He is the tattoo artist to celebrities; Naak Musiq, Nandi Mbatha, Brown Mbombo, Babes Wodumo, Tipcee, DJ Tira, and many other Mzansi A-listers have been inked by him.
Famous US reality stars and tattoo parlour owners Black Ink Crew have also been in contact with him to join their team overseas. But due to the lockdown regulations, he is looking at traveling around winter.
Self-taught tattoo artist and businessman Sibusiso Cele (25) known by the alias Inkboy Que says being a tattoo artist comes with skill and understanding different skin types.
“Being a tattoo artist comes with being good at sketching, understanding the technicalities involved in the equipment, hygiene, and knowing and understanding people’s skin textures and colour,” he tells Drum.
With the growing number of black tattoo artists, Inkboy Que says more people are learning to work with darker skin.
“Black people have always had the perception that tattoos are demonic, they are for certain people and that has changed. There are many tattoo artists on the rise working with dark skin, because not everyone can work with dark skin,” he says.
“Dark skin comes with many shades and textures and each individual’s skin is unique and takes a year of learning. I love experimenting and learning about all skin tones.”

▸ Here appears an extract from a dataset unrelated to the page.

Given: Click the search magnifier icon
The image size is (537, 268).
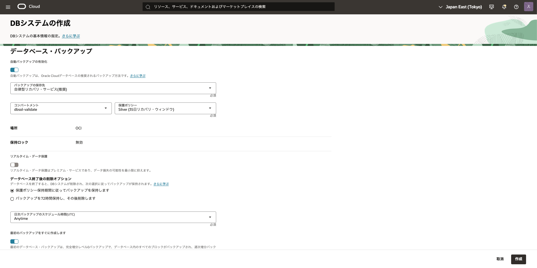Looking at the screenshot, I should [148, 7].
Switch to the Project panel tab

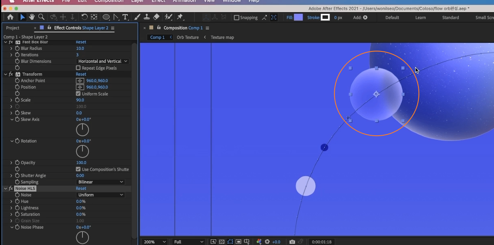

He did his first tattoo in 2013 after a friend, Mpendulo Shinga bought him a tattoo kit. The kit came with rubber skin that he used to practice on. At times he would work on people who didn’t mind him practicing on their bodies.
“Mpendulo had seen a file with my drawings and he thought I would make a great tattoo artist. So, he bought me a kit and asked to manage my bookings,” he says. It didn’t take him too long to get the hang of it and he made a few mistakes that he could easily fix.
“Being a tattoo artist requires you to learn as you go and to learn from other experienced artists,” he says.
“I have watched many established artists and learned from them, but as yet, there is no school in South Africa where one can learn and receive a certificate to be an artist. But as much as one can be, you need to learn techniques from someone more experienced.”
Born in Johannesburg and raised in KwaZulu Natal; Inkboy Que loved to draw and paint from Grade 3. In high school, he took up Engineering Graphics and Design and Double Science (Physics and Science) as some of his subjects.
“I was the boy drawing sketches in maths class,” he says.
When it was time to go to university, he studied Mechanical Engineering but dropped out after six months.
“I realised that wasn’t what I wanted to do,” he says. “I wanted to be a tattoo artist and I was very clear about it.”
He sat his parents down and told them about his dream. He then joined Boys in Ink who were based in Durban until he received clients who demanded that he move to Mpumalanga and he worked with Nkanyezi Sibiya.
“After Mpumalanga, I moved to Joburg and worked at Soweto Ink before opening my home studio on Ruimsig,” he says.
It was during the lockdown that people demanded Inkboy Que do house calls. “I spent two months at Naaq Musiq’s home working on some of his tattoos, and I build a solid clientele for me to go on my own.”
He's currently mentoring a young artist in Joburg and one female artist in Durban. Inkboy Que says he wishes more women would become tattoo artists.